課題と演習
• A. 採用戦略についての文章から、「第3回に続いて今回のテーマも」で始まり「ていると思ってよいでしょう。」で終わる部分を、一字一句変えずに書き写してください。
• B. 採用戦略についての文章が終わっている箇所を引き継ぎ、その続きを書いてください。

1.確率論で考えることが採用で成功する秘訣

第3回に続いて今回のテーマも採用戦略です。前回は理論編として給与、休日、福利厚生を柱とした労働環境を整備していなければ、応募が来るはずがないことを説明しました。第4回では、募集広告の作り方から面接までの採用フローに沿って採用率を高めるポイントを説明していきます。

その前に、肝に銘じておいてほしいことは「採用に秘策はない」ということです。それぞれのフェーズに求職者が応募先を選ぶ確率が高いポイントがあり、それらを地道に実践することがいちばんの近道なのです。

 

2.良い募集広告は「見出し」と「写真」で決まる

まず見出しのキャッチコピーで何を最優先に目立たせるかというと、前回お話しした給与、休日、福利厚生です。「和食の店」でも「独立志望者歓迎」「オープニングスタッフ募集」でもありません。どんなに格好の良いキャッチコピーにしたところで、「労働条件」について触れられているかどうかで応募者の数は大きく変わってしまいます。

その労働条件の書き方にも注意が必要です。やってはいけないのは「あいまいな表現」をすることです。よく求人広告で見かけますよね「高待遇・福利厚生充実」とか「月給20〜35万円」といったアバウトな表現や「応相談」という言葉。こういったあいまいな表現で期待を持つ人ははっきり言ってゼロ。むしろ「ごまかそうとしている」とすら思われてしまいかねません。こうしたお店の募集広告はぜんぶ読み飛ばされていると思ってよいでしょう。

データ記録
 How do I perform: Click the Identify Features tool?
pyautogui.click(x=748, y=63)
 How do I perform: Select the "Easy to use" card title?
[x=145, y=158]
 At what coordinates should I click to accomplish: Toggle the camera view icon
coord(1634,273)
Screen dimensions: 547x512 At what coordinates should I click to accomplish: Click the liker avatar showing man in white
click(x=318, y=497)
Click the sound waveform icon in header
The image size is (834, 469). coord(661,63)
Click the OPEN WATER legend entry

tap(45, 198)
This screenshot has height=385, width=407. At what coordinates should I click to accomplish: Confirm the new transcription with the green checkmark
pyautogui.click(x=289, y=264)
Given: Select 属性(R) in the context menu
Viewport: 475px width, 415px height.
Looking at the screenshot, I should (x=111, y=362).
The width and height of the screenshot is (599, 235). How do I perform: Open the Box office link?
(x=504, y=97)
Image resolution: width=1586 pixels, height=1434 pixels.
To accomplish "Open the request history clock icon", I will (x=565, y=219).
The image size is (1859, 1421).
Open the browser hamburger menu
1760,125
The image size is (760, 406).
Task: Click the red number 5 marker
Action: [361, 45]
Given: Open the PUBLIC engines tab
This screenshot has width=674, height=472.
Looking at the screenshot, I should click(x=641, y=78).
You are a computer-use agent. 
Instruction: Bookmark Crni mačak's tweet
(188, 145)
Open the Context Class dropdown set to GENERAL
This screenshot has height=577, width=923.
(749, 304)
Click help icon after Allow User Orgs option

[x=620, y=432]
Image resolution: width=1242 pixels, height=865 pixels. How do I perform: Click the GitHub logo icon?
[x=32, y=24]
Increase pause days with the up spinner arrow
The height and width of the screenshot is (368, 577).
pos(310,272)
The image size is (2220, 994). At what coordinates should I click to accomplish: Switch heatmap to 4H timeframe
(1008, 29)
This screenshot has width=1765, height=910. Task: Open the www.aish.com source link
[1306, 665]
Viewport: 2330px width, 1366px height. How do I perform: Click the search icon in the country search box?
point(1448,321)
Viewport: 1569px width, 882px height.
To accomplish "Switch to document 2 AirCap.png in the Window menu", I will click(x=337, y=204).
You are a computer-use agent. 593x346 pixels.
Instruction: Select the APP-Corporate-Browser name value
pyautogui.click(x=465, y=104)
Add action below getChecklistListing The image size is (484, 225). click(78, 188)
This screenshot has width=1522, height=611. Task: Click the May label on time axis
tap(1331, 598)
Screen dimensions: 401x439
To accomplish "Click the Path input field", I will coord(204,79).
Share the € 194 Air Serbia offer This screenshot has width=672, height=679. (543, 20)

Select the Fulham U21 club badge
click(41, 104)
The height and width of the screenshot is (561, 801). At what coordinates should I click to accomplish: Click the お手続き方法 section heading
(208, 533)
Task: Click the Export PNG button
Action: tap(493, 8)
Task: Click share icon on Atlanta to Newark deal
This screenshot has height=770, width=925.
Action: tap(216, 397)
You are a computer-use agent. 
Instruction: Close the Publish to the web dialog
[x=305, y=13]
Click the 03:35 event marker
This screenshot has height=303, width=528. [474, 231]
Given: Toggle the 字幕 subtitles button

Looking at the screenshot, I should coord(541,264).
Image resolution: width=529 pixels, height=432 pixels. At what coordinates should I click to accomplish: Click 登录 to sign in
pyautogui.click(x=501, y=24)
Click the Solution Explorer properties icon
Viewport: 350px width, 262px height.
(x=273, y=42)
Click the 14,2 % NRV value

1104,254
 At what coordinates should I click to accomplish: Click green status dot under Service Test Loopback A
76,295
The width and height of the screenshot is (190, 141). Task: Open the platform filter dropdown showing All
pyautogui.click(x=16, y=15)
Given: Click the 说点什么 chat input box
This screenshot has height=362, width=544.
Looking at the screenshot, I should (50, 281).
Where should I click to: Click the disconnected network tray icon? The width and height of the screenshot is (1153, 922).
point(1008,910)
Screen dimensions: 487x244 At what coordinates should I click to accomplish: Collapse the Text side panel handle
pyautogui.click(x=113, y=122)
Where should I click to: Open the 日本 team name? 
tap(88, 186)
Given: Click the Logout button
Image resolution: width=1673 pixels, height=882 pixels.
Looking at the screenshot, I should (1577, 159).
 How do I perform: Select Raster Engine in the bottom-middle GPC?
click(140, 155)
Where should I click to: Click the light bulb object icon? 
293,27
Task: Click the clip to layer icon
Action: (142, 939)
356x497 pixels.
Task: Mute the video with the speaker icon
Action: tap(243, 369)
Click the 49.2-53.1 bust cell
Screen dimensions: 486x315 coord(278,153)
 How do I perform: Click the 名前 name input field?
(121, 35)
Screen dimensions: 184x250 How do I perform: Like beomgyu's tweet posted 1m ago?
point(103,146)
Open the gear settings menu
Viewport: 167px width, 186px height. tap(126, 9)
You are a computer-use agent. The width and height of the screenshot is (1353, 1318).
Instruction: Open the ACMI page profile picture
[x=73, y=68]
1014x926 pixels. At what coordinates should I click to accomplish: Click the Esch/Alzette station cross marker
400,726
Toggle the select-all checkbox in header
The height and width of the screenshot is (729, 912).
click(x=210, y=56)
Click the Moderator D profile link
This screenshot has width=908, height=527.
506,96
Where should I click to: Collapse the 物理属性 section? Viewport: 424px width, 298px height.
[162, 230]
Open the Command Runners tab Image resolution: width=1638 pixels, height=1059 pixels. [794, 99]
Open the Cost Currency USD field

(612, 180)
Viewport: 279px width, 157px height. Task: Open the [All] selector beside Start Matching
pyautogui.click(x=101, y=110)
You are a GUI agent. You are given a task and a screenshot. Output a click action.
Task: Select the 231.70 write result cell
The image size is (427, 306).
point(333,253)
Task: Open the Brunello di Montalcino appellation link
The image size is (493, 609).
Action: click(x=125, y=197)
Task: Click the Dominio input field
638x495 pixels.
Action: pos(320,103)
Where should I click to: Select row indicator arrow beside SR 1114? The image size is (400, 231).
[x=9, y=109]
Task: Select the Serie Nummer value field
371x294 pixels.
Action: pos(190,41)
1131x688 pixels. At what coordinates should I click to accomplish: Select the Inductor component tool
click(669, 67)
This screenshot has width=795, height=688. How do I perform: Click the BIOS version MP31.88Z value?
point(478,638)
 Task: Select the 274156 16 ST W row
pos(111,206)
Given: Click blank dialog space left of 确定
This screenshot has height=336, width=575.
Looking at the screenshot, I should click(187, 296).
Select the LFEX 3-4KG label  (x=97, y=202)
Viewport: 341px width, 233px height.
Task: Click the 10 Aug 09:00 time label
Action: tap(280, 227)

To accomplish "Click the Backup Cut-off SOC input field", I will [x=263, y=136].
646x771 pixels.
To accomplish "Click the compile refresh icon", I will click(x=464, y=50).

最終解答
• A.
第3回に続いて今回のテーマも採用戦略です。前回は理論編として給与、休日、福利厚生を柱とした労働環境を整備していなければ、応募が来るはずがないことを説明しました。第4回では、募集広告の作り方から面接までの採用フローに沿って採用率を高めるポイントを説明していきます。

その前に、肝に銘じておいてほしいことは「採用に秘策はない」ということです。それぞれのフェーズに求職者が応募先を選ぶ確率が高いポイントがあり、それらを地道に実践することがいちばんの近道なのです。

 

2.良い募集広告は「見出し」と「写真」で決まる

まず見出しのキャッチコピーで何を最優先に目立たせるかというと、前回お話しした給与、休日、福利厚生です。「和食の店」でも「独立志望者歓迎」「オープニングスタッフ募集」でもありません。どんなに格好の良いキャッチコピーにしたところで、「労働条件」について触れられているかどうかで応募者の数は大きく変わってしまいます。

その労働条件の書き方にも注意が必要です。やってはいけないのは「あいまいな表現」をすることです。よく求人広告で見かけますよね「高待遇・福利厚生充実」とか「月給20〜35万円」といったアバウトな表現や「応相談」という言葉。こういったあいまいな表現で期待を持つ人ははっきり言ってゼロ。むしろ「ごまかそうとしている」とすら思われてしまいかねません。こうしたお店の募集広告はぜんぶ読み飛ばされていると思ってよいでしょう。

• B.
ではどうすれば良いか。それは具体的に書くことです。「月8日休み」「給料25万円〜」と入社のタイミングで実現可能な下限数字で示すのです。そのぶん「スタートの段階でこの待遇なら納得できる」と思ってもらえる条件を設定することが大切です。

次に写真ですが、求人広告での写真の役割は安心感を与えて心理的なハードルを下げることです。とりわけアピールしたいのが職場の人間関係。「スタッフ同士の仲が良さそうだ、自分もすぐ受け入れられてもらえそうだ」という印象を与えることが第一の目的です。店内や料理の写真を載せている求人広告をまだまだ多く見かけますが、もうこれ以上言わなくてもわかりますよね(笑)。

さて、実際の写真の撮り方ですが、ユニフォームを着た3〜4人の男女スタッフが一緒に楽しそうな表情で写っている写真です。このとき、ひとりひとりの笑顔がはっかりわかることも大切。顔が見えなくなるくらい大人数の集合写真では効果が半減してしまいます。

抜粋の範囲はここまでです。